Do you ever do something like go to a conference and meet someone and fall in love with them, maybe because of their astonishingly beautiful smile, maybe because of their Twitter persona, and add them on Facebook, and never talk to them again after the conference is over, but just watch their lives extend in photos and status updates and wonder what it would have been like if you’d run into each other when you were getting destructively drunk during the final gala when you were a runner-up for something and not a winner, and made out or really connected or something? I always want to send a private message saying, “If ever you’re in my city, let me know, I’d love to take you out for dinner or some drinks” or something but that seems like the kind of thing that might be described as “unwarranted.” You know that Simpsons quote? “Sir, you’re making a scene”? I’m always afraid of making a scene. But you have to wonder how your life would go if you were less afraid of making a scene sometimes, right? Was it Stevens who said “death is the mother of beauty,” or was it Yeats?

I was sorting through some piles of paper in my apartment recently and I came across a handwritten letter from my grandmother. She’d included it when she gave me a copy of Lolita a few years back for my birthday, after I included it in a list of classic books I told her wanted to read. She said Pale Fire was the better book but Lolita was a better starting point. If I can feel this bad on my own, I think, imagine how bad I could feel on steroids.

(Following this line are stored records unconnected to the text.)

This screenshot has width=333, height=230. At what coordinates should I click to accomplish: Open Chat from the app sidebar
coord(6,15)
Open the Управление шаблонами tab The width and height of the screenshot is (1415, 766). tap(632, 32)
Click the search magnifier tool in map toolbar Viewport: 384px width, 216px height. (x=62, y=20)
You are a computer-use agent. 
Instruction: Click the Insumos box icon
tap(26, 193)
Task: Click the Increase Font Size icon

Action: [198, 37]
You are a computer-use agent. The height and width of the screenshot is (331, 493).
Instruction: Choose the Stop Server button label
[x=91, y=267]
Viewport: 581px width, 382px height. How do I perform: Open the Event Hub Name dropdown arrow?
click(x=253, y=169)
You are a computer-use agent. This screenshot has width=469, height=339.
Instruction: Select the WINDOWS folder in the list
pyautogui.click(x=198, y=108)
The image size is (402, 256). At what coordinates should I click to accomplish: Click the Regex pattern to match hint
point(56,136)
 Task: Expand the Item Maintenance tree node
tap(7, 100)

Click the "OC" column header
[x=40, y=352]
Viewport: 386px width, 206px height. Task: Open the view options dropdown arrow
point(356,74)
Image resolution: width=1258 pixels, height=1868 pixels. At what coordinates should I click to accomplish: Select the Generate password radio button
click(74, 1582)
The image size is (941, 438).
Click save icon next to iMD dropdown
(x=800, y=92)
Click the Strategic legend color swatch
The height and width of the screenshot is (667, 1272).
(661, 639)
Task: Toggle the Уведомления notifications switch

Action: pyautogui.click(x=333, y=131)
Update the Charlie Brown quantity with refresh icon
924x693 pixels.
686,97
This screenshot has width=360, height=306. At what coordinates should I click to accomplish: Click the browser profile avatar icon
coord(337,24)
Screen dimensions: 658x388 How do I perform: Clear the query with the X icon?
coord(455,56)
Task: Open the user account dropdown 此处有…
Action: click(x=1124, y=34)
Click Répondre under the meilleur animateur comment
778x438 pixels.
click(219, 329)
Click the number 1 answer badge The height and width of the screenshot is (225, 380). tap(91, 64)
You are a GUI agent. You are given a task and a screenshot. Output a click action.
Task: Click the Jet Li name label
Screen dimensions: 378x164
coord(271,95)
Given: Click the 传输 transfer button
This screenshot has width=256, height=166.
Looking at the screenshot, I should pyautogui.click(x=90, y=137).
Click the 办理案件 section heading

One time, when I was thirteen or fourteen and bicycling to one of my soccer games, a kid ran after me yelling. When I stopped he told me I had a really nice bike. Then he asked me if I was going home alone. It seemed suspect that anyone would ask anyone that, even a little kid of seven or eight. I didn’t respond; I just biked away as fast as I could. Looking back, it still seems suspect.

A year or so after my grandmother died my mom and my sister and I sat around the dining room table and took turns transferring her ashes from a plastic bag into a big copper pot. Afterward we all hugged each other and then washed the dust off our hands one by one.

Some of the best poetry humans have ever written I’ve seen on cardboard signs at sporting events. Things like ‘We may never lose again’ and ‘We may now die in peace.’ If you write something in all caps using black marker on a piece of coloured cardboard it stops mattering what you’re actually saying. All that matters is that you’re saying it with conviction.


Alex Manley is a twenty-five-year-old Montreal writer with a degree in creative writing from Concordia University. His work has been published by Shabby Doll House, Everyday Genius, Banango Street, and Maisonneuve magazine, among others. He is left-handed and working on a novel.